Впереди что-то засияло, засверкало, ослепляя даже сквозь прикрытые веки, — к нему направлялся хромой работник, припадая на одну ногу и бодая ухом воздух, и при каждом наклоне вбок Сокровенное Одеяние на его вытянутых руках сказочно вспыхивало, испуская многоцветные колкие лучи, и даже когда Хромой остановился, подойдя близко, все равно слепило блеском, звенело угрожающе под поющим утренним солнцем. У Доменико снова бессильно повисла голова, он смутно почувствовал, как накинули ему на ободранные плечи тяжелое от каменьев Одеяние, а после усадили на стул, ласково откинули ему голову, кто-то придержал ее огромной широкой ладонью, и осторожно дали испить два-три глотка разбавленного красного вина… Счастливо стенал несчастный скиталец — он стоял в огромной медной лохани, и с него старательно смывали грязь, вытаскивали из его тела колючки. Хромой мягко, бережно промывал ранку на плече, и ладонь его была сама нежность. Сон морил Доменико, и ноги у него подкосились бы, не поддержи его рослый крестьянин… Его одели в холщовые штаны и рубаху; пошатываясь и все не размыкая слипавшихся век, он впитывал прохладный умиротворяющий дух чистоты всего тела.
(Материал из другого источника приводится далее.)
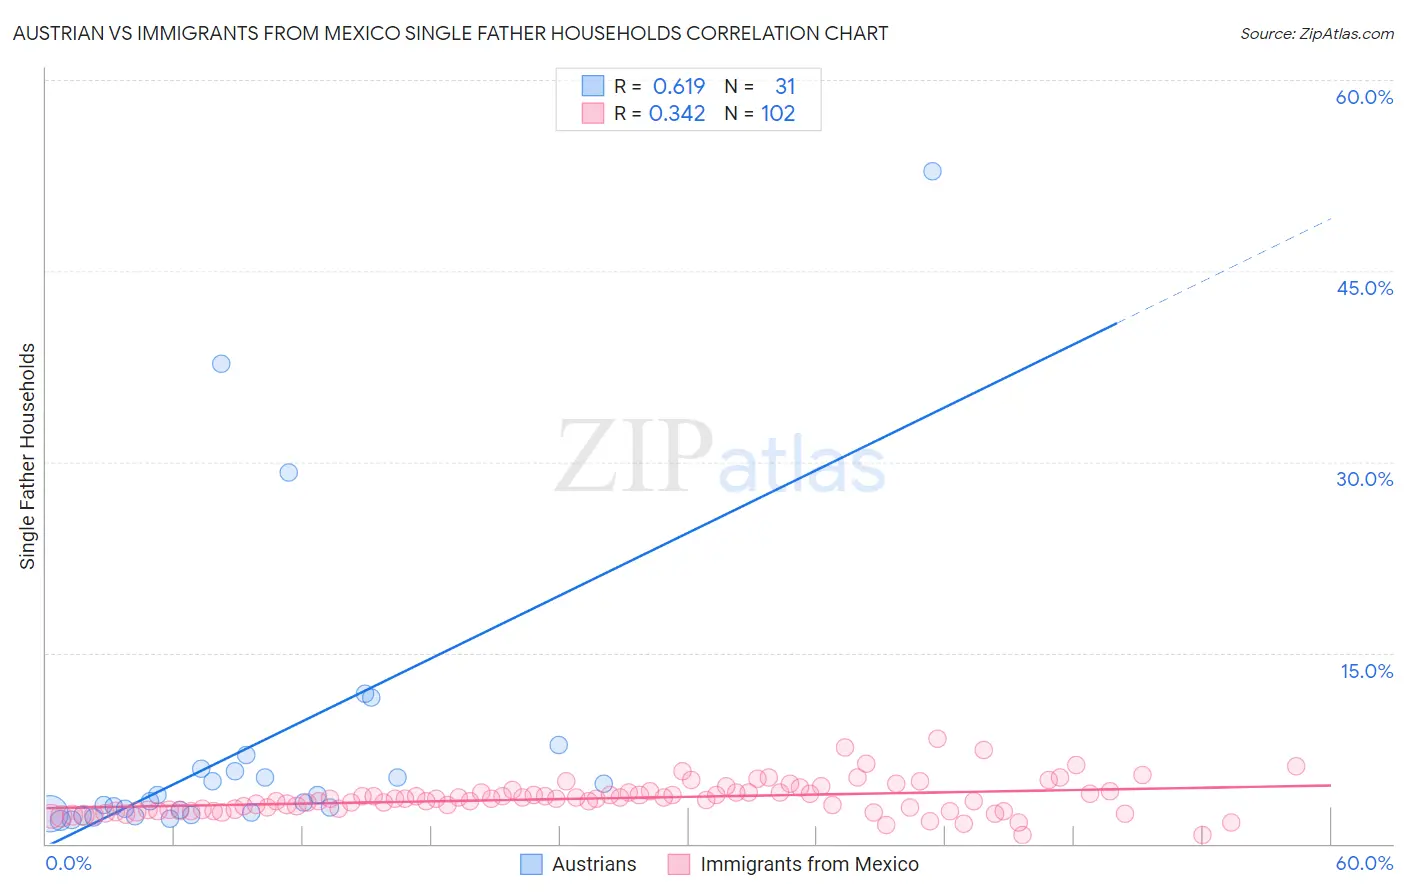Screen dimensions: 1406x892
Task: Click the pink swatch in the R = 0.342 legend row
Action: (x=593, y=113)
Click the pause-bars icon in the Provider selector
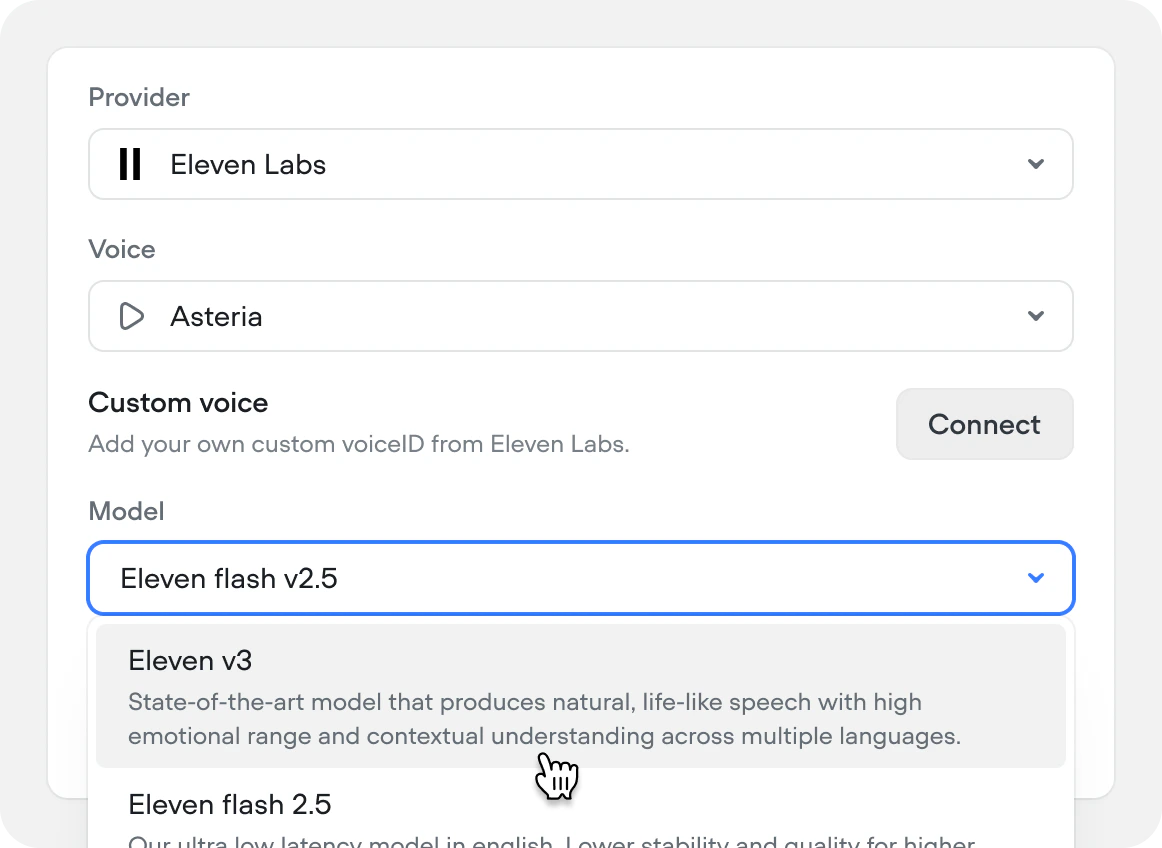Image resolution: width=1162 pixels, height=848 pixels. coord(129,164)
Омытый, разбитый дремотой, он вяло бормотал слова благодарности, тяжело припав к столу, усердно черпал из глиняной миски благословенной деревянной ложкой — припомнила рука привычное движение — похлебку из простокваши, заправленную мятой, и дул на ложку — с огня была похлебка, дымилась; и уложили беднягу в мягкую постель, но радость не давала уснуть, и не хотел засыпать, хотелось лежать вот так, натянув одеяло на голову, замерев в сладостном дурмане; но вдруг и там, в полуяви, лег спать, медленно улегся — во сне был уже, в неведомых лиловых покоях сна и спал, усталый.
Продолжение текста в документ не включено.